Conversly in Salisbury v Woodland  3 All ER at p 881 Harman, LJ refused such an order saying:-
“This does not seem to me to be a Bullock case. There is no dilemma here “(as to whom to sue)” such as there is in that class of case ........”
Mr Sampson asked me to say, basing his submission on an extract from my Ruling at pages 5 and 6, that it was reasonable for the plaintiff, confronted with an emergency as he was, to sue both the Archbishop and the Synod. Mr Le Pelley, on the other hand, urged on me that once the emergency was ended (by the granting of the injunction) the plaintiff did nothing to disabuse the court of the claims against the second defendant; indeed he pressed the case well after the emergency was over, and well knowing the contents of the Constitution of the Church.
All I can say is that these matters will have to be resolved by the learned trial judge after the case has been decided. I cannot possibly, at this juncture, say who is going to be a successful or an unsuccessful party; indeed who will be recovering what with which and from whom.

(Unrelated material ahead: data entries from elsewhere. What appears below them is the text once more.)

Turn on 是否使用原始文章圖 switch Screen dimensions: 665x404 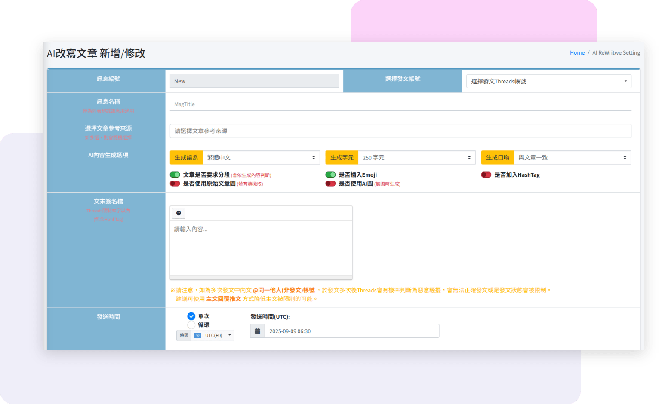point(175,184)
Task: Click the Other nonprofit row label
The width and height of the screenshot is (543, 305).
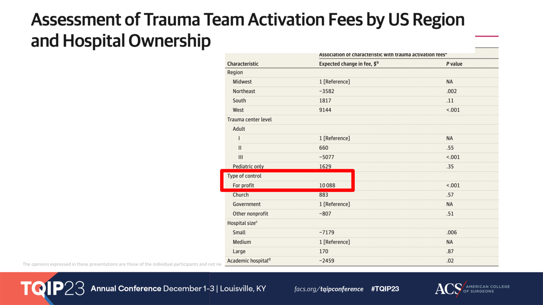Action: (x=250, y=214)
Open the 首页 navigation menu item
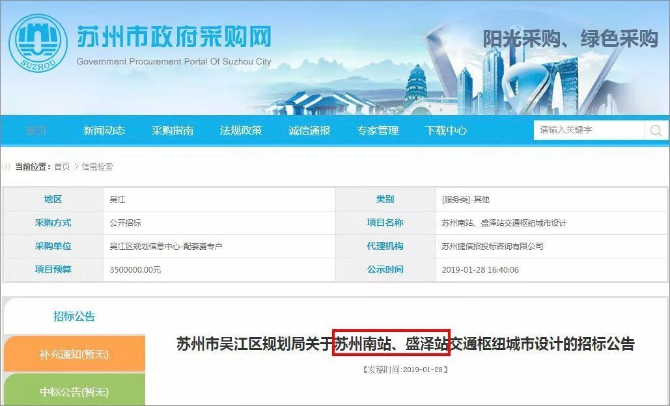This screenshot has height=406, width=670. [x=35, y=130]
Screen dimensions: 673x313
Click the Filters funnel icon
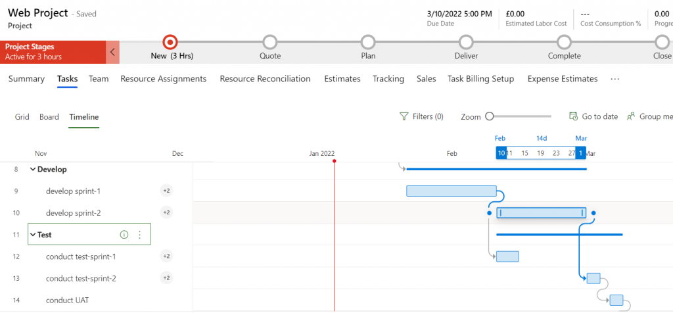click(404, 116)
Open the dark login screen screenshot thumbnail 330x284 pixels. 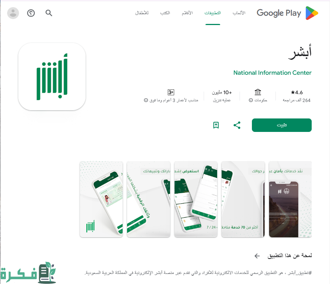tap(290, 199)
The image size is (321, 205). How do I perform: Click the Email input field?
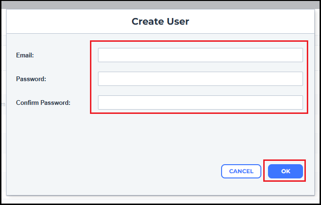click(200, 55)
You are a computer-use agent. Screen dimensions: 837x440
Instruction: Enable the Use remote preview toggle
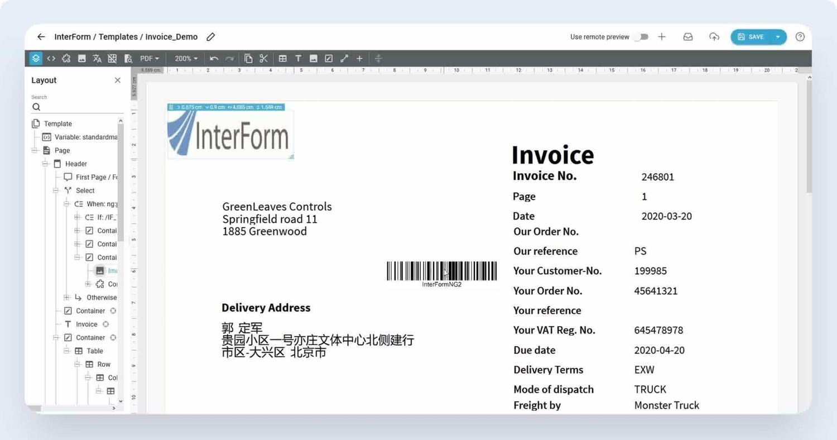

Accordingly, as to the first set of costs, I order that they be reserved until the end of the trial. As to the second, I do not think it would be right for me to keep the second defendant out of its costs on the ground that, when the case is decided, it would be more just to the plaintiff (if successful) at that stage to give a Sanderson (direct) order, or a Bullock order, properly so called. I have no ground for depriving the second defendant of its costs at this stage. Indeed it has been held (Kierson v Thompson  1 KB at p 589 per Cozens-Hardy MR) that it is not a judicial exercise of the discretion to order a party who has been successful and against whom no misconduct is alleged, to pay costs.
I therefore give costs to the second defendant as prayed. This effectively means that a Sanderson order cannot later be had, though, having considered the authorities cited to me, and the related ones, and indicated the basic principles of law involved, I say no more about the question of a Bullock Order.